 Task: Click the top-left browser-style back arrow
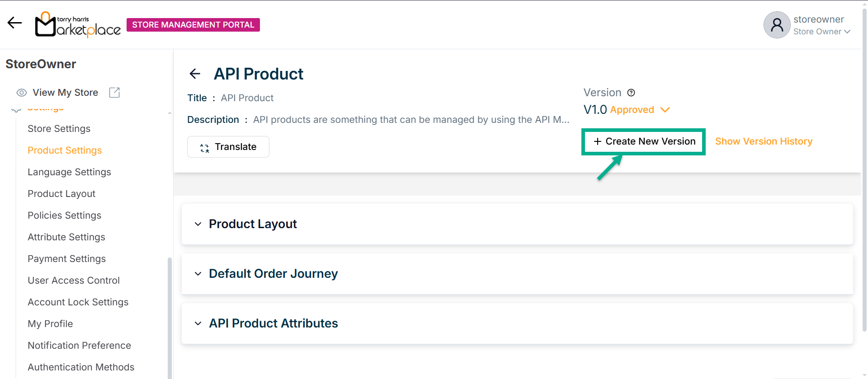click(x=14, y=23)
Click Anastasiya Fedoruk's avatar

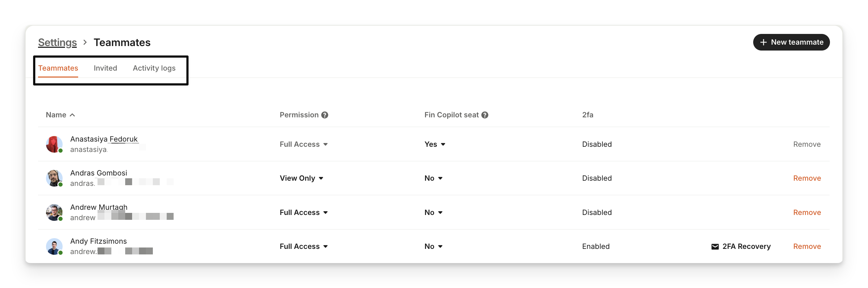[54, 144]
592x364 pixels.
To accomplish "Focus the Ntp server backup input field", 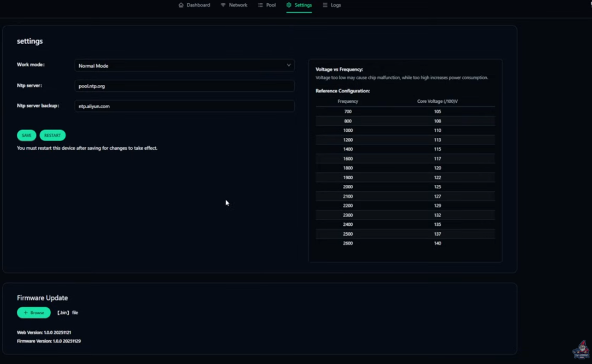I will tap(184, 106).
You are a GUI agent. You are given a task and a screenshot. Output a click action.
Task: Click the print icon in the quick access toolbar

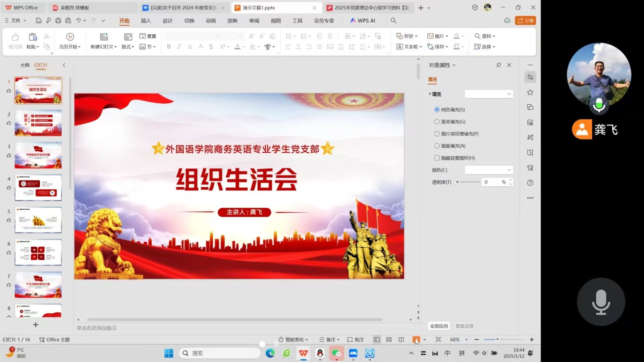pos(58,21)
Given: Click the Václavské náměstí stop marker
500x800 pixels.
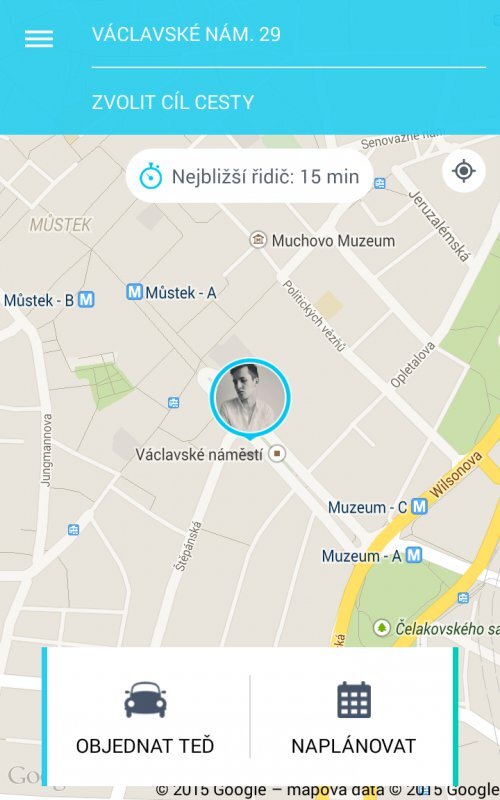Looking at the screenshot, I should coord(277,453).
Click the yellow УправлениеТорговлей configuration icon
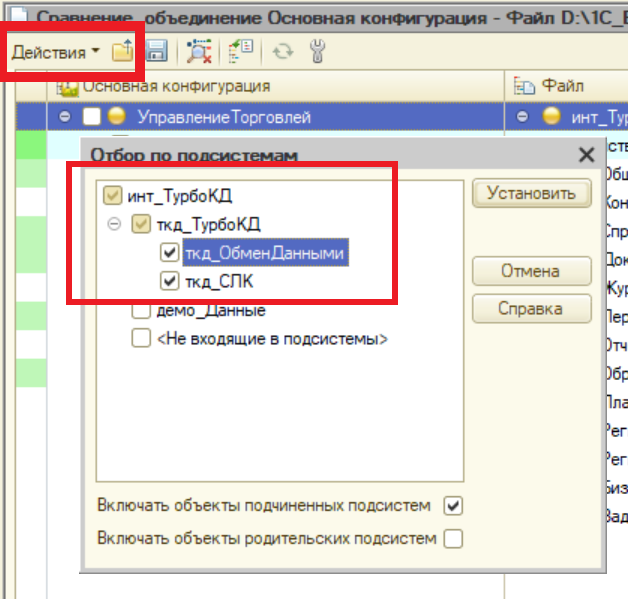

_WHAT YOU WILL DO_: Please repeat the lines above from the line containing "Given: Click the" through the final line, both included, exactly as they stand and without pictures.

_FINISHED TASK_:
Given: Click the Václavské náměstí stop marker
500x800 pixels.
Looking at the screenshot, I should coord(277,453).
Click the yellow УправлениеТорговлей configuration icon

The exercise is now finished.